In July, Kennedy addressed the issue at his nominating convention, saying that the party "had placed its confidence in the American people and in their ability to render a free, fair judgment — and in my ability to render a free, fair judgment."

In September, the Southern Baptist Convention unanimously passed a resolution voicing doubts that any Catholic should be president.

And even more notoriously, a group calling itself the National Conference of Citizens for Religious Freedom in September 1960 — led by high-profile Protestant ministers such as Norman Vincent Peale — wrote an open letter that received a great deal of attention asserting that a Catholic president would be under "extreme pressure from the hierarchy of his church" to comport U.S. policy with the views of the Vatican.

It was only then that Kennedy decided — with great reluctance — to address the Greater Houston Ministerial Association at the Rice Hotel. His annoyance at having to continue to address the issue of his faith was evident.

"We have far more critical issues to face in the 1960 election," Kennedy told the crowd. "The spread of Communist influence … the hungry children I saw in West Virginia, the old people who cannot pay their doctor bills, the families forced to give up their farms, an America with too many slums, with too few schools, and too late to the moon and outer space — these are the real issues which should decide this campaign."

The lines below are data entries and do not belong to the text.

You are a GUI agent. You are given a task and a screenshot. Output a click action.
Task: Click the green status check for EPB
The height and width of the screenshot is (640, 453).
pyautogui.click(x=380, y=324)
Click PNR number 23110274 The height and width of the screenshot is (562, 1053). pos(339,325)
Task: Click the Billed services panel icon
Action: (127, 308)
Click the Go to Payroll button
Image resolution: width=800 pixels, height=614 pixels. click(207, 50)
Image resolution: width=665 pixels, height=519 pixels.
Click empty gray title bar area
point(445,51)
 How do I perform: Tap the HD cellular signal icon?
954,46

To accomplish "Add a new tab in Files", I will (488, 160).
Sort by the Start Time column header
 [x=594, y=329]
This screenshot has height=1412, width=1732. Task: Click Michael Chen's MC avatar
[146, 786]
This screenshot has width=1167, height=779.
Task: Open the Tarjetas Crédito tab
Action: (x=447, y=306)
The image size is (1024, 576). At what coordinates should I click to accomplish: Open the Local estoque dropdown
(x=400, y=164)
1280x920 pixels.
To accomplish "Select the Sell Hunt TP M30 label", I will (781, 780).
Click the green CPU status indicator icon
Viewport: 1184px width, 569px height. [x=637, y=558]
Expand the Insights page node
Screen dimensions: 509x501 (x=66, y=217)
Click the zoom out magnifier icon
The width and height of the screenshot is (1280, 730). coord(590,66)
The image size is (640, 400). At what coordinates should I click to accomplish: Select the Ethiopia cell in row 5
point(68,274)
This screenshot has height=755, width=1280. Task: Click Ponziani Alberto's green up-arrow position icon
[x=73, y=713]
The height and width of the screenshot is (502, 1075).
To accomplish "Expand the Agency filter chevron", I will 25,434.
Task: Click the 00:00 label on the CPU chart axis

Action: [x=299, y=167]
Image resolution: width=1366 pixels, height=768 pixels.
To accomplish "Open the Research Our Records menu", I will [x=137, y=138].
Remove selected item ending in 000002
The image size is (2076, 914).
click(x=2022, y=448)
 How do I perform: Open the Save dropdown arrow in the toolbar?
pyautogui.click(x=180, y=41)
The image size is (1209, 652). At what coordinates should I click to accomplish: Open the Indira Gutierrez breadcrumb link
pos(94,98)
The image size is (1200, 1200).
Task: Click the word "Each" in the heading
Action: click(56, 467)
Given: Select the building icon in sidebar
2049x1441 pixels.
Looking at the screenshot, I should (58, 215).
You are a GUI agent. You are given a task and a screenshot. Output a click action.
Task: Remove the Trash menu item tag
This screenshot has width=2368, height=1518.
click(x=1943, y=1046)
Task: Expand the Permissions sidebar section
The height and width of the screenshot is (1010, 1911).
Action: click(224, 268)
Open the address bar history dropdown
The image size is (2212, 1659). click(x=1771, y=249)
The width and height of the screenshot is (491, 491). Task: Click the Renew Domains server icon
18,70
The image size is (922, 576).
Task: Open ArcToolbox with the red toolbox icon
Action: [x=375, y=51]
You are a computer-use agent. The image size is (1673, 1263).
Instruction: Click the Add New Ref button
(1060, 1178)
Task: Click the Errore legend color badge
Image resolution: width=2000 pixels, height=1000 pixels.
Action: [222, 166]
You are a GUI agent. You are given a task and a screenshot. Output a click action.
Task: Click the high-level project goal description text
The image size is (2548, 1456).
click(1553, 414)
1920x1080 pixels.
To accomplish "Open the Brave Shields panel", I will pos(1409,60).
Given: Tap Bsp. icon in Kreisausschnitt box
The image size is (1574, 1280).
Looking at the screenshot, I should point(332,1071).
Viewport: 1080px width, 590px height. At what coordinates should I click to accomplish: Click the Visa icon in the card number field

"But," he told the roughly 300 ministers and 300 other observers, "because I am a Catholic, and no Catholic has ever been elected president, the real issues in this campaign have been obscured — perhaps deliberately — in some quarters less responsible than this. So it is apparently necessary for me to state once again not what kind of church I believe in — for that should be important only to me — but what kind of America I believe in."

You can watch the speech HERE and you can read the text of the speech HERE.

After the speech, the Houston ministers asked probing questions, many of which dealt with Kennedy's refusal in 1948 to attend the consecration of an interfaith chapel in Philadelphia, an invitation extended by the Rev. Daniel Poling, a losing GOP candidate for mayor. Kennedy explained that he didn't attend because he realized he'd been invited as a spokesman for the Roman Catholic faith, a role he wasn't comfortable serving in.

"Is this the best that … can be charged after 14 years?" Kennedy asked.

He was asked about the persecution of Protestant ministers in Catholic nations in South America. He was asked whether he would urge Boston Cardinal Cushing to urge the Vatican to endorse the separation of church and state. He was asked what he would do if the Catholic Church tried to tell him what to do.

Kennedy attempted to allay the ministers' fears, to insist the Vatican would play no role.

"Whatever issue may come before me as president — on birth control, divorce, censorship, gambling or any other subject — I will make my decision in accordance with these views, in accordance with what my conscience tells me to be the national interest, and without regard to outside religious pressures or dictates," he said. "And no power or threat of punishment could cause me to decide otherwise."